**Problem to solve**
Below are records to be reproduced exactly and in full.

Saved entries:
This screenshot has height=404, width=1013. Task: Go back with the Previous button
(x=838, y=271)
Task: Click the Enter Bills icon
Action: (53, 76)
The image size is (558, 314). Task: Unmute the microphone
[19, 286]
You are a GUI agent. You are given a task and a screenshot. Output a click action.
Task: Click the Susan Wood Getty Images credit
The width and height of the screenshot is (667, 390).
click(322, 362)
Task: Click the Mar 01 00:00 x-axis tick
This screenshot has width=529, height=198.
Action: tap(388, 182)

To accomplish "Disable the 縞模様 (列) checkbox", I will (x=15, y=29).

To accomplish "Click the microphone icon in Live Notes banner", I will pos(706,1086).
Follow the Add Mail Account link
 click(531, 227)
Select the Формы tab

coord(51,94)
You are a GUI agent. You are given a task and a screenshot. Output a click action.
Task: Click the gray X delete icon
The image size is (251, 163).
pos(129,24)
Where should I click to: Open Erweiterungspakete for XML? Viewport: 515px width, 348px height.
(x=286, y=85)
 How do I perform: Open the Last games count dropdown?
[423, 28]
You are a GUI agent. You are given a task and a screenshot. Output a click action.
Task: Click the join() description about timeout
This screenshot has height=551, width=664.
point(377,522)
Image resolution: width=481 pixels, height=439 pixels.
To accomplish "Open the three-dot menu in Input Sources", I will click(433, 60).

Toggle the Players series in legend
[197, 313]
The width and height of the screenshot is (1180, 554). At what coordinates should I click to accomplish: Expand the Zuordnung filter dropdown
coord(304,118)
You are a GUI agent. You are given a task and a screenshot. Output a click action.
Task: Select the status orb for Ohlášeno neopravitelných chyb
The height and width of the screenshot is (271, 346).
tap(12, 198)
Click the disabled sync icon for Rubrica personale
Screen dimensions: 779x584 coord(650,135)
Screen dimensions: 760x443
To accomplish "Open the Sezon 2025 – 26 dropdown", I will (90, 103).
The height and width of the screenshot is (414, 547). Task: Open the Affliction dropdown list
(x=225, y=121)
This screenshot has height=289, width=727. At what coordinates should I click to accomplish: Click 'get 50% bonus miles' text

**Written solution**
This screenshot has height=404, width=1013. Task: Go back with the Previous button
(x=838, y=271)
Task: Click the Enter Bills icon
Action: (53, 76)
The image size is (558, 314). Task: Unmute the microphone
[19, 286]
You are a GUI agent. You are given a task and a screenshot. Output a click action.
Task: Click the Susan Wood Getty Images credit
The width and height of the screenshot is (667, 390).
click(322, 362)
Task: Click the Mar 01 00:00 x-axis tick
This screenshot has width=529, height=198.
Action: tap(388, 182)

To accomplish "Disable the 縞模様 (列) checkbox", I will (x=15, y=29).

To accomplish "Click the microphone icon in Live Notes banner", I will pos(706,1086).
Follow the Add Mail Account link
 click(531, 227)
Select the Формы tab

coord(51,94)
You are a GUI agent. You are given a task and a screenshot. Output a click action.
Task: Click the gray X delete icon
The image size is (251, 163).
pos(129,24)
Where should I click to: Open Erweiterungspakete for XML? Viewport: 515px width, 348px height.
(x=286, y=85)
 How do I perform: Open the Last games count dropdown?
[423, 28]
You are a GUI agent. You are given a task and a screenshot. Output a click action.
Task: Click the join() description about timeout
This screenshot has height=551, width=664.
point(377,522)
Image resolution: width=481 pixels, height=439 pixels.
To accomplish "Open the three-dot menu in Input Sources", I will click(433, 60).

Toggle the Players series in legend
[197, 313]
The width and height of the screenshot is (1180, 554). At what coordinates should I click to accomplish: Expand the Zuordnung filter dropdown
coord(304,118)
You are a GUI agent. You are given a task and a screenshot. Output a click action.
Task: Select the status orb for Ohlášeno neopravitelných chyb
The height and width of the screenshot is (271, 346).
tap(12, 198)
Click the disabled sync icon for Rubrica personale
Screen dimensions: 779x584 coord(650,135)
Screen dimensions: 760x443
To accomplish "Open the Sezon 2025 – 26 dropdown", I will (90, 103).
The height and width of the screenshot is (414, 547). Task: Open the Affliction dropdown list
(x=225, y=121)
This screenshot has height=289, width=727. At what coordinates should I click to accomplish: Click 'get 50% bonus miles' text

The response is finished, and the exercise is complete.